Airflow dag running forever when trying to insert into ChromaDB

30 views Asked by At

I was trying to trigger a script through AirFlow which inserts the data into ChromaDB, the script works correctly and data gets inserted but when I trigger it through an AirFlow, the dag keeps running and no data gets inserted into the Database either.
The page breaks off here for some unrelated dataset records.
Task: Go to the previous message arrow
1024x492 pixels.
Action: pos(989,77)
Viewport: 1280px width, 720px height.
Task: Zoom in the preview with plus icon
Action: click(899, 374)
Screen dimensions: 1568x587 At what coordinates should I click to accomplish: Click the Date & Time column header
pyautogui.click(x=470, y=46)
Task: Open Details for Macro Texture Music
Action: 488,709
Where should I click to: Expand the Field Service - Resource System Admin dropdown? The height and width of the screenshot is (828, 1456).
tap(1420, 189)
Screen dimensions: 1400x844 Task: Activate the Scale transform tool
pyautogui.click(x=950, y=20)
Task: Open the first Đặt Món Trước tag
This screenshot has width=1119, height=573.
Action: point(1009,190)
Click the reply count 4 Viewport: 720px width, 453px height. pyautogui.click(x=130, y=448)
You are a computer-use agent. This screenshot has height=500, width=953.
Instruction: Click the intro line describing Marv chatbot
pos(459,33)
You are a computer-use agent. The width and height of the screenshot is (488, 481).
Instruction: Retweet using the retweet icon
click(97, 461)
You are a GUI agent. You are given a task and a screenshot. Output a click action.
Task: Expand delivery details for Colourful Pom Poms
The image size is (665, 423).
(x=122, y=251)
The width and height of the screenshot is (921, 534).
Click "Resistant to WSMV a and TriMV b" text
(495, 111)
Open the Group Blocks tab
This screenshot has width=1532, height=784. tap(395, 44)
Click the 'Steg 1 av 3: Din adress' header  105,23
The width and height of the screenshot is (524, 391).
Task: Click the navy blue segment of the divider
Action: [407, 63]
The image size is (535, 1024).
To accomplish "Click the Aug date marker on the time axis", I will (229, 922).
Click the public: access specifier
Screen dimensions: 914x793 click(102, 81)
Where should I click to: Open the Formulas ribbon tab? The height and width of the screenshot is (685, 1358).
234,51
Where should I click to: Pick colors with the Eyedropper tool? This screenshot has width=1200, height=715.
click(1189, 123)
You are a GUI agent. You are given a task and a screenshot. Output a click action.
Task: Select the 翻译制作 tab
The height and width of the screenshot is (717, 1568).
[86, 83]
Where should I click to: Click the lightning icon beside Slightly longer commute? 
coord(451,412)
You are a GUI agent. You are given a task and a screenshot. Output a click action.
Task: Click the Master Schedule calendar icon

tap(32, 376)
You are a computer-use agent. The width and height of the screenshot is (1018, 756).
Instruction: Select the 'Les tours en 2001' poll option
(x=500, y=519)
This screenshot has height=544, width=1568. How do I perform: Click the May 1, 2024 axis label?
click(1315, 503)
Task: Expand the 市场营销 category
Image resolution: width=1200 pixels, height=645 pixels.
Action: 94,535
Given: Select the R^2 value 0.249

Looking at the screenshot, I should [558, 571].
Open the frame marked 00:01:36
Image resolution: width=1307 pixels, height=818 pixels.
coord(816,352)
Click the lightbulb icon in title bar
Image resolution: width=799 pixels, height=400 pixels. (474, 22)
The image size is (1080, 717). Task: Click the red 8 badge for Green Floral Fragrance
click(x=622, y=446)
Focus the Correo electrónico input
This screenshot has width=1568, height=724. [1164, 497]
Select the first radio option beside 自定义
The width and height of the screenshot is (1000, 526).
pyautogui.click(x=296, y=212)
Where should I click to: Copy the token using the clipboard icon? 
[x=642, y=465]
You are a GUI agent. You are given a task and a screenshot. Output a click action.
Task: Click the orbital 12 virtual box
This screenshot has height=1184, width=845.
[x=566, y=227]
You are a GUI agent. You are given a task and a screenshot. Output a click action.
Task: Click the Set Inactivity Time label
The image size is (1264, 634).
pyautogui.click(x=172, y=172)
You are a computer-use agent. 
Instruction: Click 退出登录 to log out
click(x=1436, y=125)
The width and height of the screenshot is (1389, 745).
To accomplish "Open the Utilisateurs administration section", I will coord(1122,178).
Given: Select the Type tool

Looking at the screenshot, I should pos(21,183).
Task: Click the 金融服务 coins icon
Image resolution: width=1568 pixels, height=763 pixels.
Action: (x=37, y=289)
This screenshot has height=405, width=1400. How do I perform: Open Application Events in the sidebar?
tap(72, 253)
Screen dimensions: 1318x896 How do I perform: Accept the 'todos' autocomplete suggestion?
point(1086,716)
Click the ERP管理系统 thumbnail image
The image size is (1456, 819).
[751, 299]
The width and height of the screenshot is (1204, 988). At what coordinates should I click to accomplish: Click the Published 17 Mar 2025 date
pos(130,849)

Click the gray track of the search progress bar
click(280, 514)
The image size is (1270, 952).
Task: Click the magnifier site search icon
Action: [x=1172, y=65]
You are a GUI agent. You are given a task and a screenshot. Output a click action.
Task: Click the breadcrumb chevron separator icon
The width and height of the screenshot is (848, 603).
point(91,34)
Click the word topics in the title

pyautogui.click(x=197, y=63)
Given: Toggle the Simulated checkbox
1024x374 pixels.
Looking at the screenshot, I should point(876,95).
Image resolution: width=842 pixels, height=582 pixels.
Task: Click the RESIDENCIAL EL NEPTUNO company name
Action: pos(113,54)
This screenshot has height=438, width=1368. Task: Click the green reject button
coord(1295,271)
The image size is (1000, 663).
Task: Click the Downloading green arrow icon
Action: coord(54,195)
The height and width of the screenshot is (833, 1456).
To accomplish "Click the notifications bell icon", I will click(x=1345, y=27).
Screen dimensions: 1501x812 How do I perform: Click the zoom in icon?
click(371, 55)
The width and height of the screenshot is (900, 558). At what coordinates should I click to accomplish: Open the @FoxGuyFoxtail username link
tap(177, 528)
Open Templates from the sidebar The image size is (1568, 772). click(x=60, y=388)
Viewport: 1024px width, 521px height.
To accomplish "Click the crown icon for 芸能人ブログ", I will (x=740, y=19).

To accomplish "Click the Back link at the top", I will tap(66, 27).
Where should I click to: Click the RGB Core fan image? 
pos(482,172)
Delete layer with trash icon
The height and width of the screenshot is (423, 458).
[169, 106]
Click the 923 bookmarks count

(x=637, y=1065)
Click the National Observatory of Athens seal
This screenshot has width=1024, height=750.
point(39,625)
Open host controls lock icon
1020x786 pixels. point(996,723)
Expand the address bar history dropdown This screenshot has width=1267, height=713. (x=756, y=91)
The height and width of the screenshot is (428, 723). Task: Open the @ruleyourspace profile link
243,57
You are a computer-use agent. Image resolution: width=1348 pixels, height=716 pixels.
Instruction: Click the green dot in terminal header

The database is connection is working since heartbeat and every other collection methods like collection.count(),collection.get() works except add and upsert

This is the function called from AirFlow

def ingest_data(content):
print("Received from airflow")
data = content
if data:
doc = get_text_chunks_langchain(data)
print("Sending to Embed")
create_client_and_embed(doc)
return "Done"

Processing

def get_text_chunks_langchain(text):
text_splitter = CharacterTextSplitter(chunk_size=1000, chunk_overlap=200)
docs = text_splitter.split_text(text)
return docs

def create_client_and_embed(docs):
print(docs)
print("Starting Embedding")
client = chromadb.PersistentClient(path="/pathToDB")
print("Printing this")
collection = client.get_or_create_collection(name='test-db',
metadata={"hnsw:space": "cosine"}

#gets stuck at this line
collection.add(documents=docs, ids=[str(uuid.uuid4())])

P.S: This is an external script that airflow task calls

The DAG script looks something like this,

def callScript(**kwargs):
    content = kwargs.get("content")
    print(content)
    data = content
    return ingest_data(data)



with dag:
    hello_world=PythonOperator(
        task_id='hello',
        python_callable=callScript,
        op_kwargs={'content': 'This is some example content to be ingested'},
        provide_context=True
    )

Trying to implement an airflow DAG that triggers a script which inserts my vectors into ChromaDB.
The script works fine locally.
But keeps running forever when triggered via DAG.
Help me fix this.

0

There are 0 answers